Wednesday, May 30, 2007
Justice Department Files Suit to Restore Newspaper Competition in West Virginia
This posting was written by Jeffrey May, editor of CCH Trade Regulation Reporter.
The Department of Justice filed an antitrust lawsuit against newspaper publishers Daily Gazette Company and MediaNews Group, Inc., aiming to undo a series of May 2004 transactions that resulted in the acquisition by Daily Gazette of MediaNews’ Daily Mail, its only competitor in the Charleston, West Virginia, daily newspaper market.
According to the Justice Department’s May 22 complaint, Daily Gazette—owner and publisher of The Charleston Gazette—bought the Daily Mail from MediaNews with the purpose and intent of shutting down the Daily Mail.
Daily Gazette actually had begun using its new control over the Daily Mail to initiate such a termination, until it suspended those actions that December in the face of a Justice Department investigation into the transactions, according to the complaint.
The suit seeks an order requiring the parties to restore the competition between them that existed prior to May 2004.
Until 2004, the Justice Department claimed, the Daily Gazette and MediaNews operated within a joint operating agreement (JOA) and each owned a 50 percent interested in an entity called “Charleston Newspapers,” which performed many of the commercial functions of The Charleston Gazette and the Daily Mail.
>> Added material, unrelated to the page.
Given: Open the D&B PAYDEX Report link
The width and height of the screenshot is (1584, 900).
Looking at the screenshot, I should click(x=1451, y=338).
The Newspaper Preservation Act of 1970 expressly permits the joint operation of commercial functions in certain circumstances.
The May 2004 transactions were not required to be reported under the Hart-Scott-Rodino (HSR) Antitrust Improvements Act of 1976, which requires companies to notify and provide information to the Department and FTC before consummating certain acquisitions. As a result, the Justice Department did not learn about the transactions until after they had been consummated.
A press release on the lawsuit appears on the U.S. Department of Justice Antitrust Division web site.